Given entries:
:::

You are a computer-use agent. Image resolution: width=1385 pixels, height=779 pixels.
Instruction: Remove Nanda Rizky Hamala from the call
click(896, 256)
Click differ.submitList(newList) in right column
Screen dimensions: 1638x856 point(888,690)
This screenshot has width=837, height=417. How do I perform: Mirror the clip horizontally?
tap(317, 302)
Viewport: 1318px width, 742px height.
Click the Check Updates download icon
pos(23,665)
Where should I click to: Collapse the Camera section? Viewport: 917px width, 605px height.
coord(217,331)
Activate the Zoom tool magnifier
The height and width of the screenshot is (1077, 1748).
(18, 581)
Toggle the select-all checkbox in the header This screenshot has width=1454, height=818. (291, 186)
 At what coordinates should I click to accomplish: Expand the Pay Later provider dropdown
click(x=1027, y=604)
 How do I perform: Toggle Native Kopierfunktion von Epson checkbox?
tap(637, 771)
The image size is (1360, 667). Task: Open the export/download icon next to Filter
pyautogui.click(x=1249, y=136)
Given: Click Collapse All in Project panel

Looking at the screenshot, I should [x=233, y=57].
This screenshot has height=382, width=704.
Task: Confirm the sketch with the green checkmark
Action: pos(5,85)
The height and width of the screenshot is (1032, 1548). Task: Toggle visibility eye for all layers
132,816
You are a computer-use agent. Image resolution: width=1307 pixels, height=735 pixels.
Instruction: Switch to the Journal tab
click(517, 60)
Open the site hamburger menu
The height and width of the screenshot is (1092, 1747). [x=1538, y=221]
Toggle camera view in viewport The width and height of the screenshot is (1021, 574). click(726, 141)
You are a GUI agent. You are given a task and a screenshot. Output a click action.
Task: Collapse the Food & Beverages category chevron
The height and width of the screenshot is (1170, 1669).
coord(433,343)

:::

Exercise goal: Every entry should be printed again exactly as written.

Response for this exercise:
You are a computer-use agent. Image resolution: width=1385 pixels, height=779 pixels.
Instruction: Remove Nanda Rizky Hamala from the call
click(896, 256)
Click differ.submitList(newList) in right column
Screen dimensions: 1638x856 point(888,690)
This screenshot has width=837, height=417. How do I perform: Mirror the clip horizontally?
tap(317, 302)
Viewport: 1318px width, 742px height.
Click the Check Updates download icon
pos(23,665)
Where should I click to: Collapse the Camera section? Viewport: 917px width, 605px height.
coord(217,331)
Activate the Zoom tool magnifier
The height and width of the screenshot is (1077, 1748).
(18, 581)
Toggle the select-all checkbox in the header This screenshot has width=1454, height=818. (291, 186)
 At what coordinates should I click to accomplish: Expand the Pay Later provider dropdown
click(x=1027, y=604)
 How do I perform: Toggle Native Kopierfunktion von Epson checkbox?
tap(637, 771)
The image size is (1360, 667). Task: Open the export/download icon next to Filter
pyautogui.click(x=1249, y=136)
Given: Click Collapse All in Project panel

Looking at the screenshot, I should [x=233, y=57].
This screenshot has height=382, width=704.
Task: Confirm the sketch with the green checkmark
Action: pos(5,85)
The height and width of the screenshot is (1032, 1548). Task: Toggle visibility eye for all layers
132,816
You are a computer-use agent. Image resolution: width=1307 pixels, height=735 pixels.
Instruction: Switch to the Journal tab
click(517, 60)
Open the site hamburger menu
The height and width of the screenshot is (1092, 1747). [x=1538, y=221]
Toggle camera view in viewport The width and height of the screenshot is (1021, 574). click(726, 141)
You are a GUI agent. You are given a task and a screenshot. Output a click action.
Task: Collapse the Food & Beverages category chevron
The height and width of the screenshot is (1170, 1669).
coord(433,343)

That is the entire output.